EXERCISE TEXT Start Marker

In this study, approximately 41 ODV protein bands separated by SDS-PAGE were subjected to MALDI-TOF MS analysis; 38 bands had matches to viral ORFs, while 3 bands did not produce significant matches and were not identified by this technique (Fig. 1 and Table 1). The finding of unmatched bands suggested that additional host proteins may be present. In vaccinia virus, MS techniques revealed 23 virion-associated host proteins in addition to the 75 viral proteins (16). Our HearNPV ODV data have not matched any host proteins; this may be due to the lack of genetic information about or a database for H. armigera. Some proteins of HearNPV ODV were not identified, possibly because of their low molar content in ODVs and/or resistance to staining or because some proteins may not be amenable to MALDI-TOF MS. For example, HA122 and PIF-2 have already been identified and located in the HearNPV ODV (37, 20) but we were not able to detect them in this study.
The degradation or losses of proteins during virus purification could also affect protein detection. Although HgCl2 treatment, heat inactivation of proteases, and a protease inhibitor cocktail were used during the purification of virions, multiple bands of a single protein were still present in the gel, including those of polyhedrin, VP39, GP41, P49, P33, ODV-E66, ODV-E56, and ODV-E25 (Fig. 1 and Table 1). Similar results were observed for a single protein during an investigation of the CuniNPV ODV (46). Various factors can be responsible for the fragility of some proteins, including the refractory profile of alkaline proteases and the different methods used in virus purification (11, 54); however, we cannot exclude the possibility of some protein degradation during the experimental procedures. On the other hand, there may be polymorphisms, oligomerization, and posttranslational modification of the gene products in the matrix of ODVs.
During data mining by MS-Fit, some peptide footprints were matched to HearNPV ORFs but with a low MOWSE score, such as ha26, ie1, me53, bro-b, bro-c, alk-exo, pk1, ha133 (F-protein gene), etc. Therefore, they were not included as ODV structural proteins in our results. Some of them, such as IE1, Alk-exo, and the F protein, were found to be located in the ODVs of AcMNPV (11), while the F protein and Bro were identified in the ODVs of CuniNPV (46). The importance of using multiple techniques to identify ODV structural proteins has been elucidated by Braunagel et al. (11). We are using antibodies against HearNPV ORFs to verify the protein localization in the ODV by Western blot analysis and IEM. Location of the above proteins in the ODV awaits confirmation pending the preparation of specific antibodies.

EXERCISE TEXT End Marker
RECORD EXTRACTS Start Marker

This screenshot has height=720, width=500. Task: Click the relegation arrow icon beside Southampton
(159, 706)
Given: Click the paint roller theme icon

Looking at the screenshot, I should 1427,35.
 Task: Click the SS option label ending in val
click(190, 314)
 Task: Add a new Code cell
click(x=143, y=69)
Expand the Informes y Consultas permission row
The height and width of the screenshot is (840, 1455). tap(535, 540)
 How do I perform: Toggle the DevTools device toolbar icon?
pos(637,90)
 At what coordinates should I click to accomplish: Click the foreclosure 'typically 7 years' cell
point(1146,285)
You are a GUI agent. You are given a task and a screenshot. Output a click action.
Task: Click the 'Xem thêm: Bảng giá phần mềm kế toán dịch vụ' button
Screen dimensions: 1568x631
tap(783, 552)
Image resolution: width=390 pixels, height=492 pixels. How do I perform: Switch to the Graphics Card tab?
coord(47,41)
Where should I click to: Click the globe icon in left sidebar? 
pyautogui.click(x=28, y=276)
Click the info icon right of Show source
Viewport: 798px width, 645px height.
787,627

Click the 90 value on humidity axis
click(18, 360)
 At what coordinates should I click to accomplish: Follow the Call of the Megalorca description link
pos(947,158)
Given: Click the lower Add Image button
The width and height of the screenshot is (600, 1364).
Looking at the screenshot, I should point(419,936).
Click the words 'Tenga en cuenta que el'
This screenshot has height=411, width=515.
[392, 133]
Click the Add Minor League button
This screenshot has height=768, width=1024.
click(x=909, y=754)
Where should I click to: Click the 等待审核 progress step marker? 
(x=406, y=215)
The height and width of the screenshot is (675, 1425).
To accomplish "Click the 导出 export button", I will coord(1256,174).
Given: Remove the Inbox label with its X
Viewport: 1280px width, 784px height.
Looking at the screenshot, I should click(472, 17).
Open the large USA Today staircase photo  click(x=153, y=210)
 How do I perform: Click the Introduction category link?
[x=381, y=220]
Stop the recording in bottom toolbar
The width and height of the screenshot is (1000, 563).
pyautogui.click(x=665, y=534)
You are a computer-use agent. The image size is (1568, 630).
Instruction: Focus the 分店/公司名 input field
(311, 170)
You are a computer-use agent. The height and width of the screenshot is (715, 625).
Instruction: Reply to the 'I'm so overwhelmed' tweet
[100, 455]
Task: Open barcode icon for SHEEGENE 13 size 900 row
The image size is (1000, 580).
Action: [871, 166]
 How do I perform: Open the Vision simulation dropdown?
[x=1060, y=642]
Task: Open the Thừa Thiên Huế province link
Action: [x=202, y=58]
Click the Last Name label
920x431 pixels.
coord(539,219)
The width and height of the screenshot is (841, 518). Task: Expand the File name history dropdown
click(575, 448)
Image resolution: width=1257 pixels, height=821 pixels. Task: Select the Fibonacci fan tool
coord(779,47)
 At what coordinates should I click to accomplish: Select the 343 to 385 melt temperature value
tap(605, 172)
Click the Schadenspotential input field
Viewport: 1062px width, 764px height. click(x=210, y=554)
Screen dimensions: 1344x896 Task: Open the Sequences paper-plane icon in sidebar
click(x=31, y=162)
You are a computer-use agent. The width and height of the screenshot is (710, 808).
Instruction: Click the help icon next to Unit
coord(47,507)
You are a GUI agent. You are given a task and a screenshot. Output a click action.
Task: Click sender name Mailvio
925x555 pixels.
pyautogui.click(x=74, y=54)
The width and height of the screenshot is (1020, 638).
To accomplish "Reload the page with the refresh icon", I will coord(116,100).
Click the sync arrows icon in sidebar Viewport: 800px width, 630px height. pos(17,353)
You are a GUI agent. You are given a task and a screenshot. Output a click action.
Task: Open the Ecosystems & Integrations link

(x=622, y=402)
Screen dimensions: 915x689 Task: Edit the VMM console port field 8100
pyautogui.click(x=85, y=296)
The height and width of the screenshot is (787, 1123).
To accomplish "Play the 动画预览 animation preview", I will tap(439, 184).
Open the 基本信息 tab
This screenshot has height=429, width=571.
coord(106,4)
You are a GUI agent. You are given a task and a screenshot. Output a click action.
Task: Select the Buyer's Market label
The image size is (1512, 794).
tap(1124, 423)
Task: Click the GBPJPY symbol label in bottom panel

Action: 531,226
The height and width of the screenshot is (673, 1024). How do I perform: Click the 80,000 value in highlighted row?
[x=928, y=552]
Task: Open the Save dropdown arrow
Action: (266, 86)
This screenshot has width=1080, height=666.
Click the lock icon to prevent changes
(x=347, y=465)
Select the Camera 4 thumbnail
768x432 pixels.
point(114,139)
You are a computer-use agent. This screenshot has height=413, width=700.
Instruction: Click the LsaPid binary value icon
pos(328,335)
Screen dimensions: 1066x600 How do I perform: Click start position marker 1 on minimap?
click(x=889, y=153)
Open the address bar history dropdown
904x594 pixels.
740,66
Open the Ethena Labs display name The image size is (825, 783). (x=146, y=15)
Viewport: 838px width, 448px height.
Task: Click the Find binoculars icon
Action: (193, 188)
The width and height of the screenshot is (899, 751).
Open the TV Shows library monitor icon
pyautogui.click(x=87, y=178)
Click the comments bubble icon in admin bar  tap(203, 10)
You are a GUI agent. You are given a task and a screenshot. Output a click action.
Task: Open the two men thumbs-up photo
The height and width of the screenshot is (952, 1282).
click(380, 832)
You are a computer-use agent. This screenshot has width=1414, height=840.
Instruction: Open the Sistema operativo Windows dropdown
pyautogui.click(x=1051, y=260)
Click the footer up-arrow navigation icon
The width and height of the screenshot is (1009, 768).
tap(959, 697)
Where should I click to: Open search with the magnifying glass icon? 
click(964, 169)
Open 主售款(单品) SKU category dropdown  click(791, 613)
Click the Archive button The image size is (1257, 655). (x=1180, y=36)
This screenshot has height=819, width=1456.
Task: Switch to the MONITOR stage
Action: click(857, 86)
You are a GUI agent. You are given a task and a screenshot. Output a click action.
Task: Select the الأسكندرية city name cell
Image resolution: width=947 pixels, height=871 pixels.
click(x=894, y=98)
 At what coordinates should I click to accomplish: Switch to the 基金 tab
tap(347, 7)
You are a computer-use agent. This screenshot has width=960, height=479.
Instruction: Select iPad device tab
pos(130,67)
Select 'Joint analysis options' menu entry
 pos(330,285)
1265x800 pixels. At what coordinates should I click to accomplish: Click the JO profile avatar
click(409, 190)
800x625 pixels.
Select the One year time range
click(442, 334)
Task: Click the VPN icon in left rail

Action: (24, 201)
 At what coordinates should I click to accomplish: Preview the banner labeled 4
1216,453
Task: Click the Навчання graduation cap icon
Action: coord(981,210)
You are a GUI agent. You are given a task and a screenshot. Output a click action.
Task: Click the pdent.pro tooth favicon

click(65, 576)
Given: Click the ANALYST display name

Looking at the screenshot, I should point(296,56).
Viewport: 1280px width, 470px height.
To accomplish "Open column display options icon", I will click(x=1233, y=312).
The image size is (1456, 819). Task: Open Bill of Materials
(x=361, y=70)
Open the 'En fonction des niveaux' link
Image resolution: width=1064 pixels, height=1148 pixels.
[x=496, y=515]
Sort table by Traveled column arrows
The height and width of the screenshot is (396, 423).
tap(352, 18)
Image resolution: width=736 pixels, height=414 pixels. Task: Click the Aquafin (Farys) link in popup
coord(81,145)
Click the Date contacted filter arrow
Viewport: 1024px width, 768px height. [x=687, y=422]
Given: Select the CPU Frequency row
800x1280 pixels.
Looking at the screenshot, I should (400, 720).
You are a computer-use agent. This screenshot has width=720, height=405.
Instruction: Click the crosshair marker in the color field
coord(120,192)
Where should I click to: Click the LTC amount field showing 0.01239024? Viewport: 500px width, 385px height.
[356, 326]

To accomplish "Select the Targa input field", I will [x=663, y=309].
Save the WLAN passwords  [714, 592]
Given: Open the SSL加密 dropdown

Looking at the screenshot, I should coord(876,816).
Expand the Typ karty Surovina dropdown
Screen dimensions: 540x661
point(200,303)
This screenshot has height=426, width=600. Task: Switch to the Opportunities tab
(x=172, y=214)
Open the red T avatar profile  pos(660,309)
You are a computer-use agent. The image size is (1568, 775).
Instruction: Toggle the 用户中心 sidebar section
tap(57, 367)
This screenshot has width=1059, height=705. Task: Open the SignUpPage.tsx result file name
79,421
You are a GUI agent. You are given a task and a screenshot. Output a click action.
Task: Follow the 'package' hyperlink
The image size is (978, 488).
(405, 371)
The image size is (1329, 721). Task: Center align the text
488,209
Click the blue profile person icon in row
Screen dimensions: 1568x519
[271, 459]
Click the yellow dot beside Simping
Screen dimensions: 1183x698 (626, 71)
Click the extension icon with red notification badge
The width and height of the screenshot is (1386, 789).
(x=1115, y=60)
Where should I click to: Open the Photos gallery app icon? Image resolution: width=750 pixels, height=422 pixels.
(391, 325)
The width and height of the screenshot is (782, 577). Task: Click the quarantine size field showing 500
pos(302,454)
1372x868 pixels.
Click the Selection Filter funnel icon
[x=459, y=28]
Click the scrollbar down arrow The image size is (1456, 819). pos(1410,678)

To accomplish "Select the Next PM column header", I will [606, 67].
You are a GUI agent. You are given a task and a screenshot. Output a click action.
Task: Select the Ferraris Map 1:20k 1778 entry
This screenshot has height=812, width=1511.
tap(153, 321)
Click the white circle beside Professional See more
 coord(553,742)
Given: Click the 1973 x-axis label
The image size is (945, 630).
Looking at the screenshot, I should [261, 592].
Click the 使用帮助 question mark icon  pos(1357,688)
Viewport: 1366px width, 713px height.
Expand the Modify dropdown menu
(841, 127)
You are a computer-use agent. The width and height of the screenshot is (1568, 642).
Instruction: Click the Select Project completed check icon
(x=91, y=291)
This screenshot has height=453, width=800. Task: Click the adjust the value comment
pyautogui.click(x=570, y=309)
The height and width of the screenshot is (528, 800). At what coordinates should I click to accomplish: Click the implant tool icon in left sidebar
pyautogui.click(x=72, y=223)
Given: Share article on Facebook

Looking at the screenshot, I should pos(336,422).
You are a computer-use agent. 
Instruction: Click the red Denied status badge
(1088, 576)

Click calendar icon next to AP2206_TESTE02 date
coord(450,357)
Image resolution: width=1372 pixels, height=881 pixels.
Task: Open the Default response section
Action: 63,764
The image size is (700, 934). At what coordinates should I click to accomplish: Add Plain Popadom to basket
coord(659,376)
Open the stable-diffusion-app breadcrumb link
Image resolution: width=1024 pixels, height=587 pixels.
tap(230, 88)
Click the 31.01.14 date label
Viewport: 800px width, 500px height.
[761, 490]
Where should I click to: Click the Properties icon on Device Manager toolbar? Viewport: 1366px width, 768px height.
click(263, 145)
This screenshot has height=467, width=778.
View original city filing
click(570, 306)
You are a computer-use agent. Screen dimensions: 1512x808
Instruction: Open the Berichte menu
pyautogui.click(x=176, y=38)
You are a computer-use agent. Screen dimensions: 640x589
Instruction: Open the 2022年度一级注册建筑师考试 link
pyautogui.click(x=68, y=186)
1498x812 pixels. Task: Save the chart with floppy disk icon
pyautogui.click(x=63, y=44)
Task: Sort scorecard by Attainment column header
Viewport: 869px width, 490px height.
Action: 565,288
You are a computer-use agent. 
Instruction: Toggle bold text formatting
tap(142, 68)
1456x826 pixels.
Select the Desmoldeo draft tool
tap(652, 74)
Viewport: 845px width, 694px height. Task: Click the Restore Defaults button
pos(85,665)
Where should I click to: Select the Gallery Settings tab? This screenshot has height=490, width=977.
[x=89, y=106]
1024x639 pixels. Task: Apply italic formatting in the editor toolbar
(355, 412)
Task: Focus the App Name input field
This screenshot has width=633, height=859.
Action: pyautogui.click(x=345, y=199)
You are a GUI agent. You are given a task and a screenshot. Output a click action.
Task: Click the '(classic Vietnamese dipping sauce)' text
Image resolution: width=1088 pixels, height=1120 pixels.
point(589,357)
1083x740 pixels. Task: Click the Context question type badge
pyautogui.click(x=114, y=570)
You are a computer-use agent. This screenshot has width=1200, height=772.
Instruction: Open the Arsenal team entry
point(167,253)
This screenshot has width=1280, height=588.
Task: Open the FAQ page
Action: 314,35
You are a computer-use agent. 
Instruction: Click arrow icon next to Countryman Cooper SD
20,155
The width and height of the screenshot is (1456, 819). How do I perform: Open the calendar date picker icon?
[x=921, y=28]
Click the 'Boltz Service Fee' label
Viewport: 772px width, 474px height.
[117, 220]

RECORD EXTRACTS End Marker

» **TASKS TO PERFORM**
**A.** In the passage on HearNPV ODV proteins, which proteins are named as still appearing as multiple bands in the gel despite the protease precautions?
**B.** Carry on the passage on HearNPV ODV proteins from the point where it stops.
The records are separate material from the text about HearNPV ODV proteins.

» **PER-TASK ANSWERS**
**A.** Polyhedrin, VP39, GP41, P49, P33, ODV-E66, ODV-E56, and ODV-E25.

**B.**
Two structural proteins of HearNPV ODV, HA44 and HA100, were newly identified here. ORF ha44 contains a TAAG late gene promoter motif, which is in agreement with its function as a structural protein. Western blot analysis has confirmed that HA44 was a nucleocapsid component in both BV and ODV with a molecular mass of 44 kDa. Homologues of HA44 were found in all of the group II NPVs and GVs whose complete sequences have been determined but not in group I NPVs or dipteran or hymenopteran baculoviruses. It is generally believed that GVs separated from the ancestor of NPVs and GVs before the radiation of group I and group II NPVs (35). It is therefore likely that the ancestor of HA44 existed in both NPV and GV but was lost during the emergence of group I NPVs.
Western blot analysis and IEM revealed that HA100 is a component of the nucleocapsid and the envelope of ODV. HA100 is conserved in all group II NPVs, and it is a homologue of PARG. PARG is critical for the maintenance of steady-state poly(ADP-ribose) levels and plays important roles in modulating chromatin structure, transcription, DNA repair, and apoptosis (6). It is interesting that the members of NPV group II encode a PARG-like protein as a structural protein. It remains to be determined whether the PARG-like proteins in group II NPVs are enzymatically functional.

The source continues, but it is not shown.